En somme, David Lisnard et Frédéric Masquelier, et beaucoup d’autres politiques de leur catégorie, ne comprennent plus le monde tel qu’il est, et comme il devra être. Ils simulent la sérénité, la respectabilité, la modération incarnée, enchaînant les postures insincères face aux « extrémistes écologistes et gauchistes », alors qu’ils ne sont que les chevaliers emplumés d’une armée d’apocalypse planétaire. Ces ambitieux extirpent leur apparente modernité de la souille du déni et du rétropédalage, alors qu’ils s’enferrent dans un dogme du XXème siècle, et veulent nous y faire retourner. La preuve est faite depuis longtemps de leur incapacité de faire face aux enjeux d’aujourd’hui et de demain. Et pour cause ! Leur logiciel est dépassé. Nous ne voulons plus leur laisser les clés, lorsqu’ils nous répètent « Laissez-vous faire et faites-nous confiance », tels le serpent Kaa du Livre de la Jungle… Pire, Lisnard & M. font montre d’une insupportable condescendance, lorsqu’ils fustigent la jeune Greta Thunberg, qui a eu le courage de porter le flambeau de la survie de notre espèce, alors qu’ils ne font que porter la flammèche de leurs ambitions personnelles.

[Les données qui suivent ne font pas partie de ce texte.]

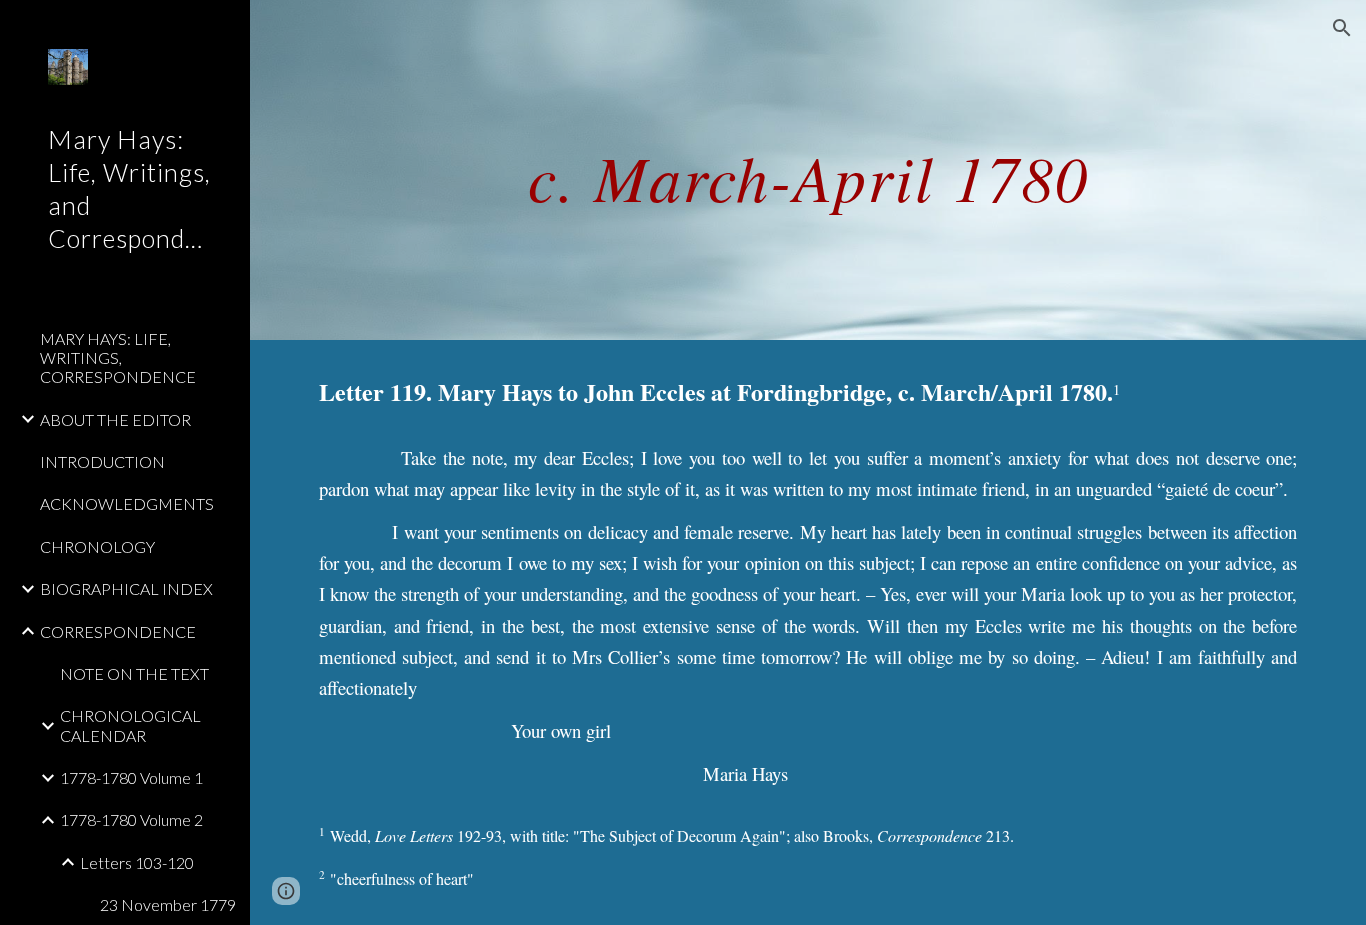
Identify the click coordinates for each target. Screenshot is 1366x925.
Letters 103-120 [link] (137, 862)
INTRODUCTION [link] (102, 461)
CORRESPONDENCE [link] (118, 631)
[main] (808, 169)
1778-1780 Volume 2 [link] (131, 819)
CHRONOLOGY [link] (97, 546)
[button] (1342, 28)
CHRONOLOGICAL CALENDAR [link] (130, 725)
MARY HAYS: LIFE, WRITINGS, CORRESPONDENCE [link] (118, 358)
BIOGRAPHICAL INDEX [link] (126, 588)
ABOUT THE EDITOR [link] (115, 419)
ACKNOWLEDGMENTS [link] (127, 503)
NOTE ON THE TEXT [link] (134, 673)
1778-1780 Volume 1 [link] (131, 777)
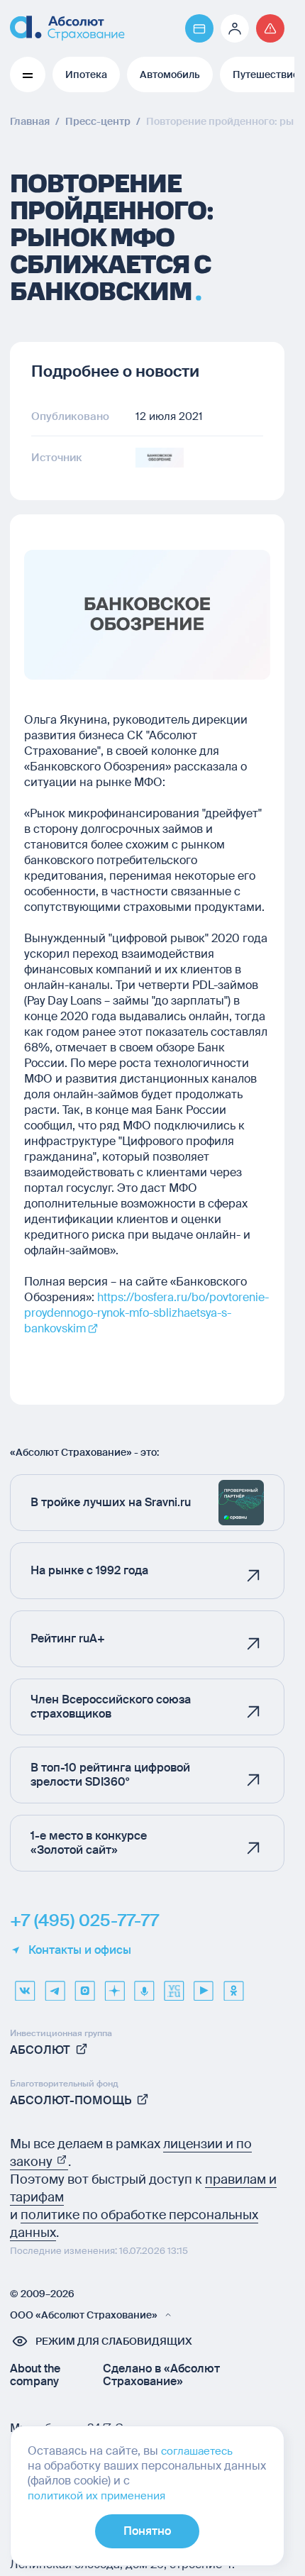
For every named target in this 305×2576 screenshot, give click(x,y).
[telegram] (55, 1986)
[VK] (25, 1986)
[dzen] (114, 1986)
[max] (84, 1986)
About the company (35, 2375)
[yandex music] (144, 1986)
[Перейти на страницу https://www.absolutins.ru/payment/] (199, 28)
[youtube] (203, 1986)
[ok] (233, 1986)
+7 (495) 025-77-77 (84, 1920)
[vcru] (174, 1986)
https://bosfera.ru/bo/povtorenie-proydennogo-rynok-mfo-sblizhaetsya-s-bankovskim (146, 1313)
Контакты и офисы (79, 1950)
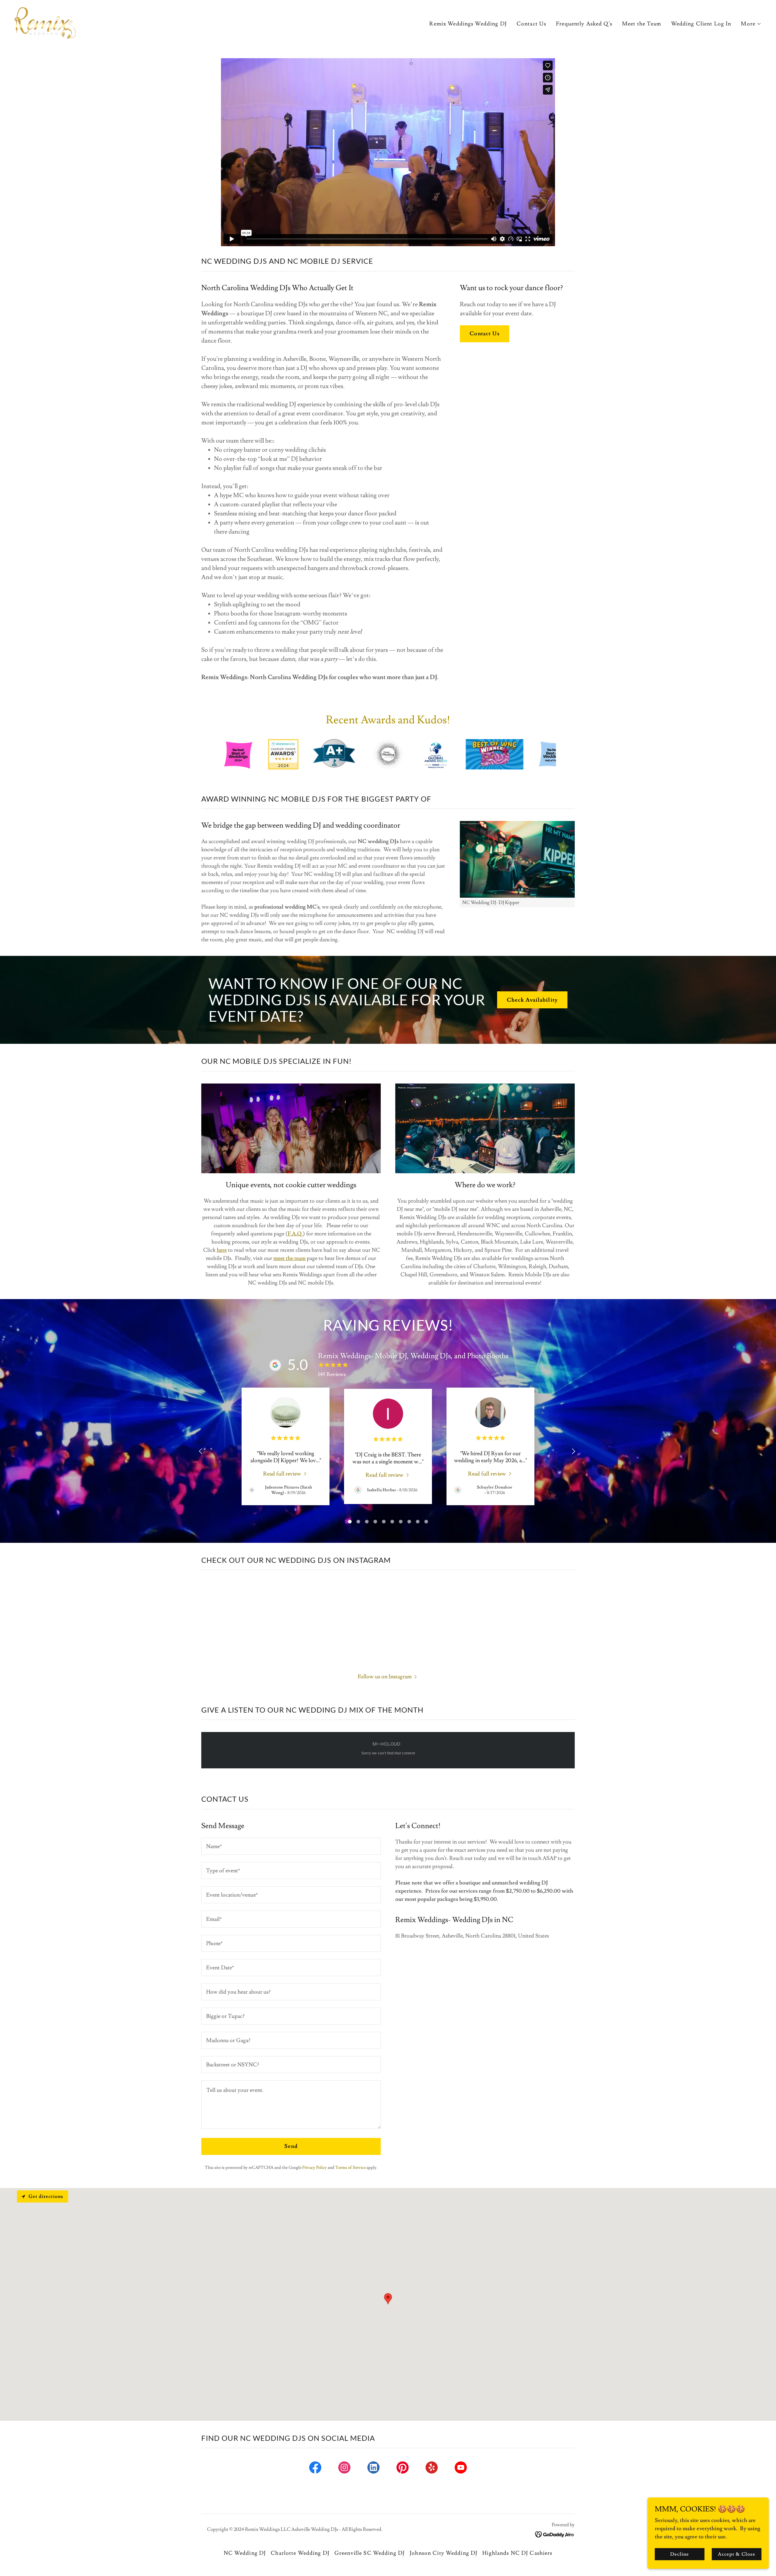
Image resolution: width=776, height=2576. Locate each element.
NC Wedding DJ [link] (245, 2553)
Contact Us (484, 333)
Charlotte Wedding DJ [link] (300, 2553)
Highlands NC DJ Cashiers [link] (517, 2553)
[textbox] (291, 1846)
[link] (45, 21)
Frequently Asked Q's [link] (584, 23)
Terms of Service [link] (350, 2167)
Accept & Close (736, 2554)
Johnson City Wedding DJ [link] (443, 2553)
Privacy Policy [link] (314, 2167)
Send (291, 2146)
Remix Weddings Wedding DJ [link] (468, 23)
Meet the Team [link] (641, 23)
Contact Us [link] (531, 23)
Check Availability (532, 1000)
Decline (679, 2554)
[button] (751, 24)
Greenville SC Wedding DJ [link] (369, 2553)
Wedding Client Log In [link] (701, 23)
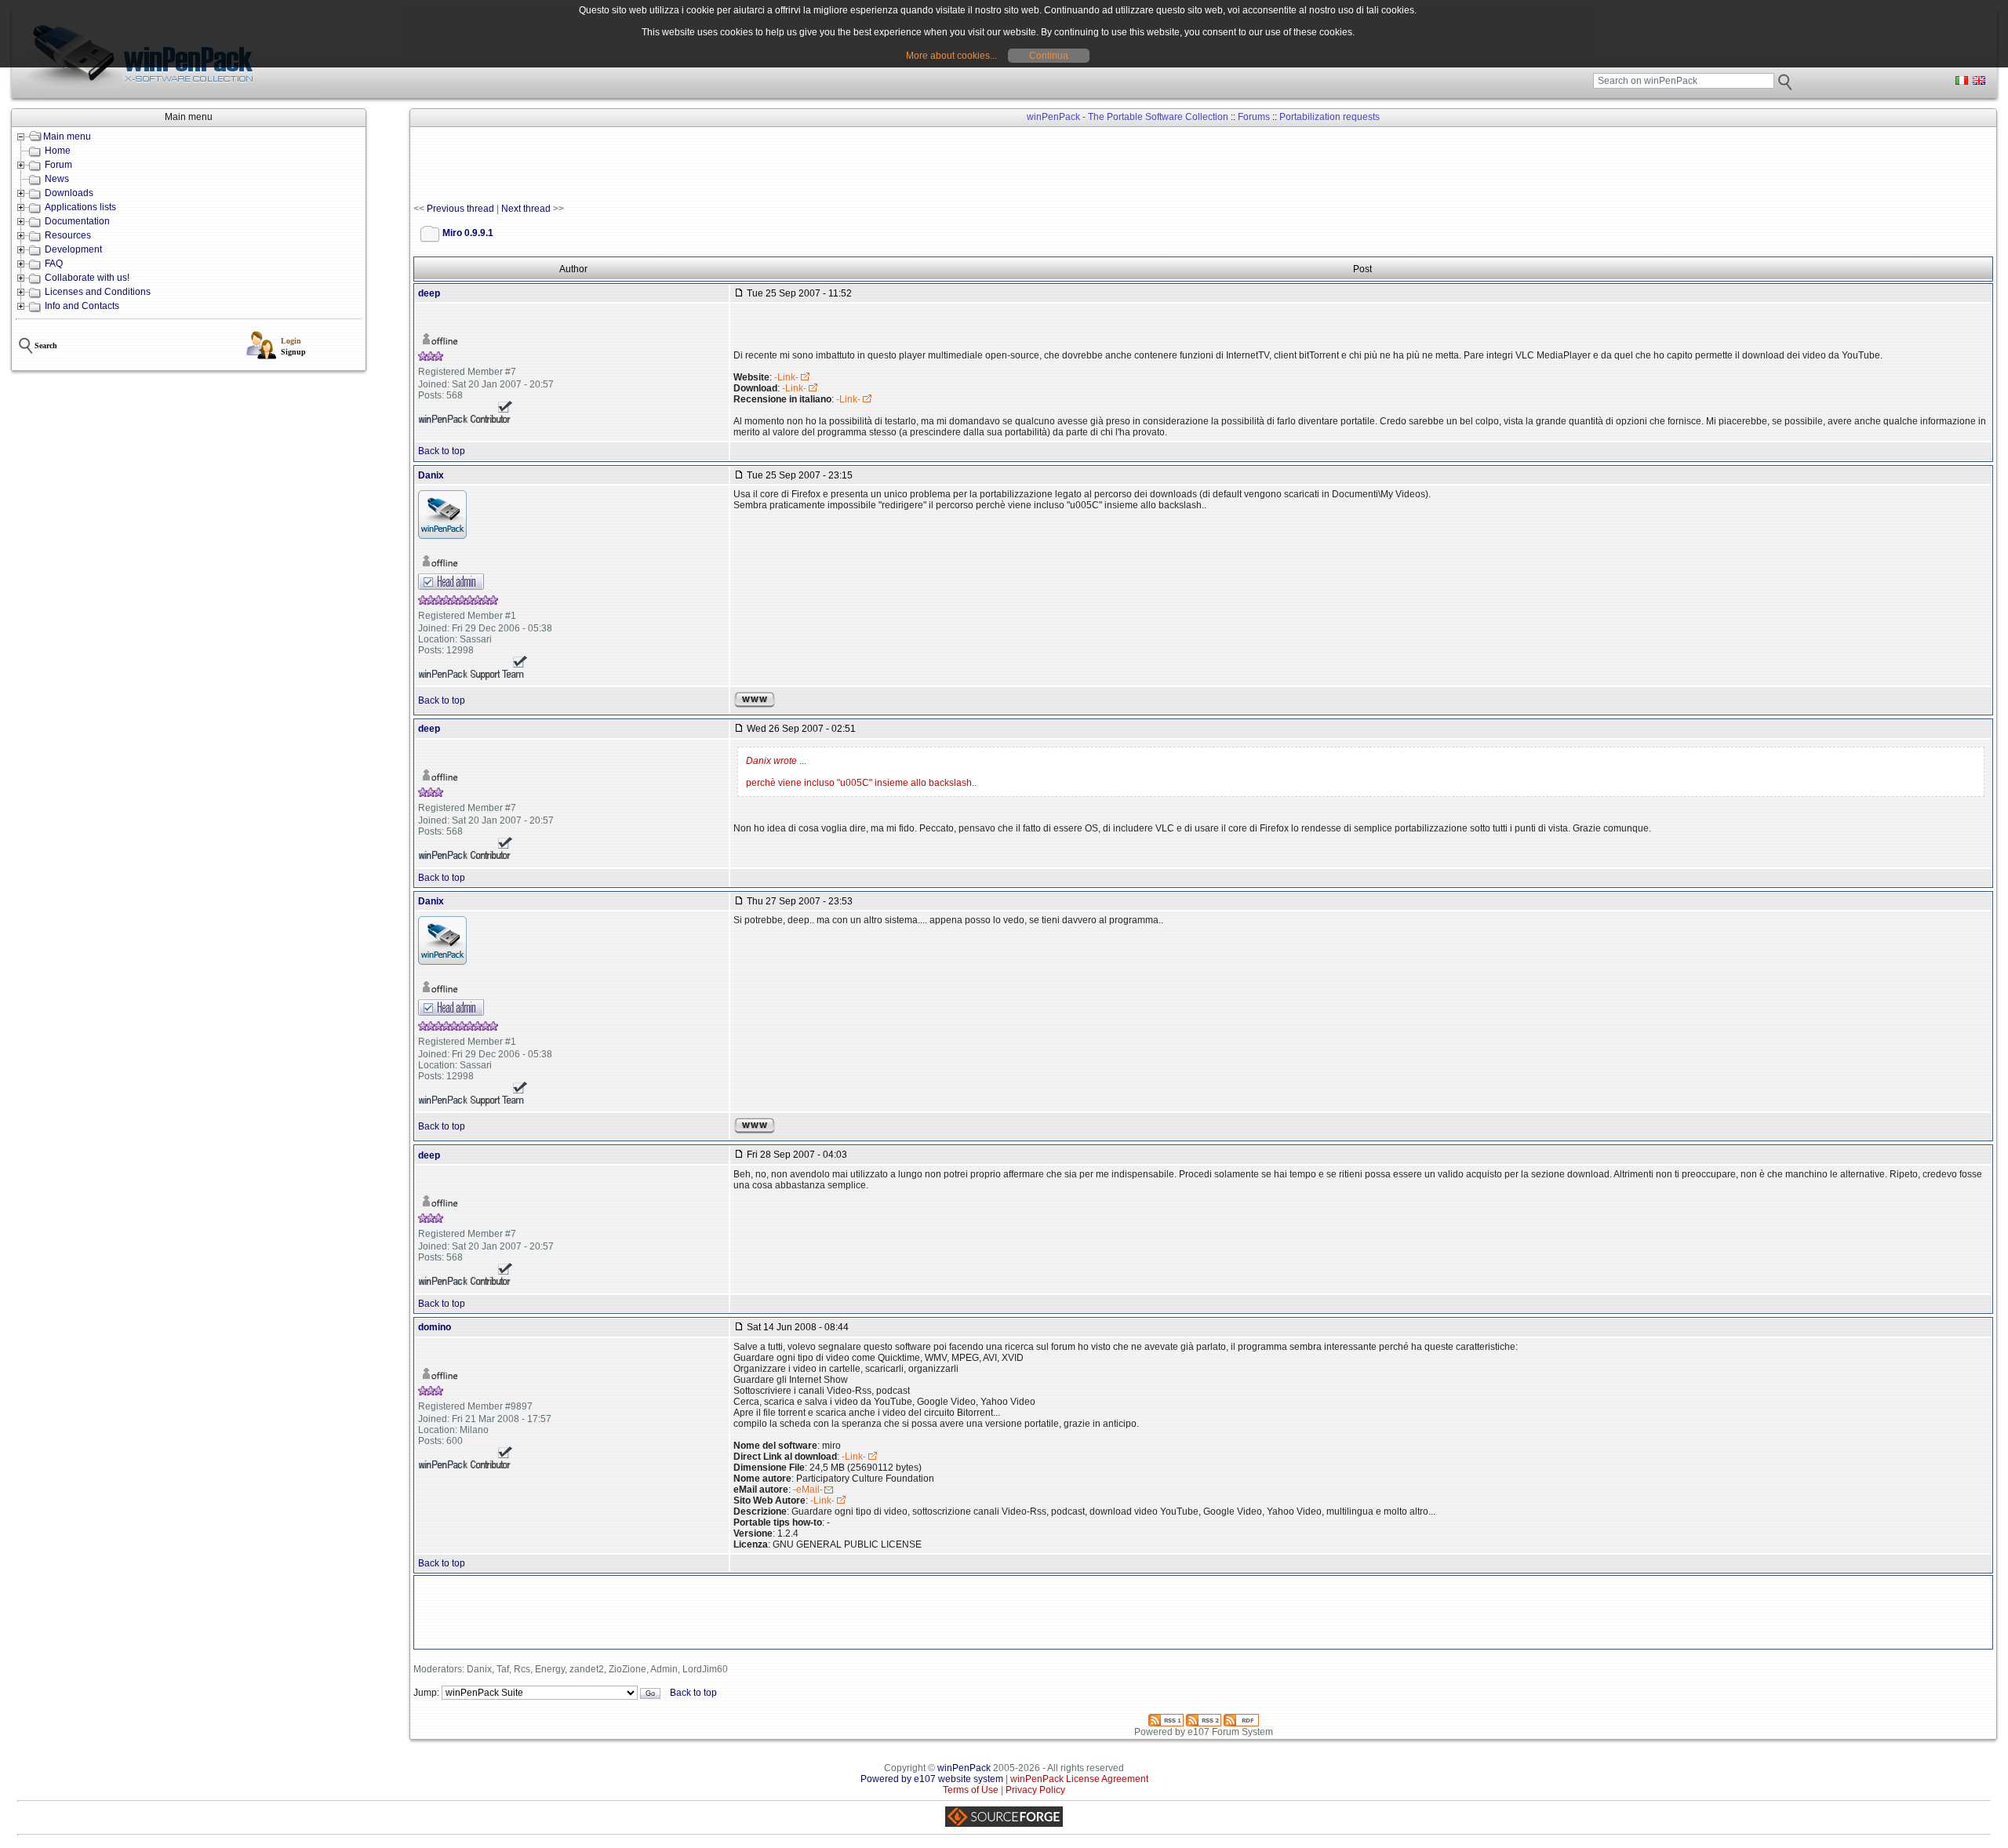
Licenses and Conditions (98, 291)
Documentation (77, 221)
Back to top (441, 451)
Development (73, 249)
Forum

Non aux tromperies sur papier glacé !
Vous l’aurez compris : ce papier lustré et étincelant comme les palmes du Festival de Cannes, est une belle illusion, un aveu de tromperie et de manipulation, un modèle de monde non durable. Un papier qui nous met dans une colère froide, mais qui, « en même temps », renforce notre détermination à combattre ces idéologues d’un faux progrès et d’un suicide programmé, mais retardé pour les plus nantis.
A l’heure des enjeux critiques pour l’humanité, nous voulons des politiques courageux, honnêtes y compris et surtout sur ces sujets cruciaux, pas des illusionnistes.